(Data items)
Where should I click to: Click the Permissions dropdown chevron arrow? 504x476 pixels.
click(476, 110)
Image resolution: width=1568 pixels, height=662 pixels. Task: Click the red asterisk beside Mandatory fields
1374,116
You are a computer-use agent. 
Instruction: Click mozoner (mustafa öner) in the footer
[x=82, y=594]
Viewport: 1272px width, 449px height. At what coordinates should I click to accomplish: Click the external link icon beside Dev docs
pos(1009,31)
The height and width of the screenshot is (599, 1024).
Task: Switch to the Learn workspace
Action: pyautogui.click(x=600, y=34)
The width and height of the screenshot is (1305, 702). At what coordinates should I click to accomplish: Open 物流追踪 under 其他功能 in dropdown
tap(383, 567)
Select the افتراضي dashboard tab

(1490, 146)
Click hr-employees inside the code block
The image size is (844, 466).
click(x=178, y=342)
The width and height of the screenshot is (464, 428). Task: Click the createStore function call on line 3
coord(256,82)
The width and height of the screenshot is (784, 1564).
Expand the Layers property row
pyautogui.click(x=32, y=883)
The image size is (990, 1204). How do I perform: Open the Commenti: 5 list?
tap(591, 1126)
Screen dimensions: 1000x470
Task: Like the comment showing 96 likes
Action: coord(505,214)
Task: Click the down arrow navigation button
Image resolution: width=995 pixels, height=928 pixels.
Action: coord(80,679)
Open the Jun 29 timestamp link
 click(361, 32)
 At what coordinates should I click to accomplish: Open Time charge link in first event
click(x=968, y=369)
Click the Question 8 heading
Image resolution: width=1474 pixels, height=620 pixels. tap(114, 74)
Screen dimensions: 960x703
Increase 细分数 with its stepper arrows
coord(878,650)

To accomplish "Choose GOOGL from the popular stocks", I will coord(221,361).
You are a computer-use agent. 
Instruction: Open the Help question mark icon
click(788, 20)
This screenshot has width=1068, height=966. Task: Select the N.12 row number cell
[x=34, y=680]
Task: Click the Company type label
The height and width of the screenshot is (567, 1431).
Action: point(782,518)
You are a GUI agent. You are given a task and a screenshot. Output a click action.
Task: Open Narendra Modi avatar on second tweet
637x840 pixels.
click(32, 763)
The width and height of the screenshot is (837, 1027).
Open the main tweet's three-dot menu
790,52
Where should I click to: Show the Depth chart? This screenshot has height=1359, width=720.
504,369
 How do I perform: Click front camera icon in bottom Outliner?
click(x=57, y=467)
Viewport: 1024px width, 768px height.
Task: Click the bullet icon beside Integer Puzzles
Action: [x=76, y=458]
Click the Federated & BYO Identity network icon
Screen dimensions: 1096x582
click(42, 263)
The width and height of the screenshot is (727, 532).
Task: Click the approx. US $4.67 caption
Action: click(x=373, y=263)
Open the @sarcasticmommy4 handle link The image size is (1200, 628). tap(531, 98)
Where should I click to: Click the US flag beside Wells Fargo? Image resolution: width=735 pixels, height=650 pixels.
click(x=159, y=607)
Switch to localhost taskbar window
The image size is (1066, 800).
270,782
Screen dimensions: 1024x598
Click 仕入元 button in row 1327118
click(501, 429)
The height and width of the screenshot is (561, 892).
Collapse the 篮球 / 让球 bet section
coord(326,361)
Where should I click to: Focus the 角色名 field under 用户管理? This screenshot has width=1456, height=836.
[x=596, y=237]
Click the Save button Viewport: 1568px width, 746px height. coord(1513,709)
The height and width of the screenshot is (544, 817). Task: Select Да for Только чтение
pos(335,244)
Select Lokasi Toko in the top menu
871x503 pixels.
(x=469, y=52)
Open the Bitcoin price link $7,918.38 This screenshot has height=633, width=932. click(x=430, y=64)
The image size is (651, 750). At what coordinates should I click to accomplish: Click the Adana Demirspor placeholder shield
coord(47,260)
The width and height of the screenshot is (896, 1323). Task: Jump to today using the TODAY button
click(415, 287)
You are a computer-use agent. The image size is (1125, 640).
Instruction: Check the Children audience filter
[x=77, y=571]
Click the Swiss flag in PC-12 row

- _WHAT IS REQUIRED_:
For this exercise, retype each entry from above exactly as it stands.

- _ANSWER TO THIS EXERCISE_:
Where should I click to: Click the Permissions dropdown chevron arrow? 504x476 pixels.
click(476, 110)
Image resolution: width=1568 pixels, height=662 pixels. Task: Click the red asterisk beside Mandatory fields
1374,116
You are a computer-use agent. 
Instruction: Click mozoner (mustafa öner) in the footer
[x=82, y=594]
Viewport: 1272px width, 449px height. At what coordinates should I click to accomplish: Click the external link icon beside Dev docs
pos(1009,31)
The height and width of the screenshot is (599, 1024).
Task: Switch to the Learn workspace
Action: pyautogui.click(x=600, y=34)
The width and height of the screenshot is (1305, 702). At what coordinates should I click to accomplish: Open 物流追踪 under 其他功能 in dropdown
tap(383, 567)
Select the افتراضي dashboard tab

(1490, 146)
Click hr-employees inside the code block
The image size is (844, 466).
click(x=178, y=342)
The width and height of the screenshot is (464, 428). Task: Click the createStore function call on line 3
coord(256,82)
The width and height of the screenshot is (784, 1564).
Expand the Layers property row
pyautogui.click(x=32, y=883)
The image size is (990, 1204). How do I perform: Open the Commenti: 5 list?
tap(591, 1126)
Screen dimensions: 1000x470
Task: Like the comment showing 96 likes
Action: coord(505,214)
Task: Click the down arrow navigation button
Image resolution: width=995 pixels, height=928 pixels.
Action: coord(80,679)
Open the Jun 29 timestamp link
 click(361, 32)
 At what coordinates should I click to accomplish: Open Time charge link in first event
click(x=968, y=369)
Click the Question 8 heading
Image resolution: width=1474 pixels, height=620 pixels. tap(114, 74)
Screen dimensions: 960x703
Increase 细分数 with its stepper arrows
coord(878,650)

To accomplish "Choose GOOGL from the popular stocks", I will coord(221,361).
You are a computer-use agent. 
Instruction: Open the Help question mark icon
click(788, 20)
This screenshot has width=1068, height=966. Task: Select the N.12 row number cell
[x=34, y=680]
Task: Click the Company type label
The height and width of the screenshot is (567, 1431).
Action: point(782,518)
You are a GUI agent. You are given a task and a screenshot. Output a click action.
Task: Open Narendra Modi avatar on second tweet
637x840 pixels.
click(32, 763)
The width and height of the screenshot is (837, 1027).
Open the main tweet's three-dot menu
790,52
Where should I click to: Show the Depth chart? This screenshot has height=1359, width=720.
504,369
 How do I perform: Click front camera icon in bottom Outliner?
click(x=57, y=467)
Viewport: 1024px width, 768px height.
Task: Click the bullet icon beside Integer Puzzles
Action: [x=76, y=458]
Click the Federated & BYO Identity network icon
Screen dimensions: 1096x582
click(42, 263)
The width and height of the screenshot is (727, 532).
Task: Click the approx. US $4.67 caption
Action: click(x=373, y=263)
Open the @sarcasticmommy4 handle link The image size is (1200, 628). tap(531, 98)
Where should I click to: Click the US flag beside Wells Fargo? Image resolution: width=735 pixels, height=650 pixels.
click(x=159, y=607)
Switch to localhost taskbar window
The image size is (1066, 800).
270,782
Screen dimensions: 1024x598
Click 仕入元 button in row 1327118
click(501, 429)
The height and width of the screenshot is (561, 892).
Collapse the 篮球 / 让球 bet section
coord(326,361)
Where should I click to: Focus the 角色名 field under 用户管理? This screenshot has width=1456, height=836.
[x=596, y=237]
Click the Save button Viewport: 1568px width, 746px height. coord(1513,709)
The height and width of the screenshot is (544, 817). Task: Select Да for Только чтение
pos(335,244)
Select Lokasi Toko in the top menu
871x503 pixels.
(x=469, y=52)
Open the Bitcoin price link $7,918.38 This screenshot has height=633, width=932. click(x=430, y=64)
The image size is (651, 750). At what coordinates should I click to accomplish: Click the Adana Demirspor placeholder shield
coord(47,260)
The width and height of the screenshot is (896, 1323). Task: Jump to today using the TODAY button
click(415, 287)
You are a computer-use agent. The image size is (1125, 640).
Instruction: Check the Children audience filter
[x=77, y=571]
Click the Swiss flag in PC-12 row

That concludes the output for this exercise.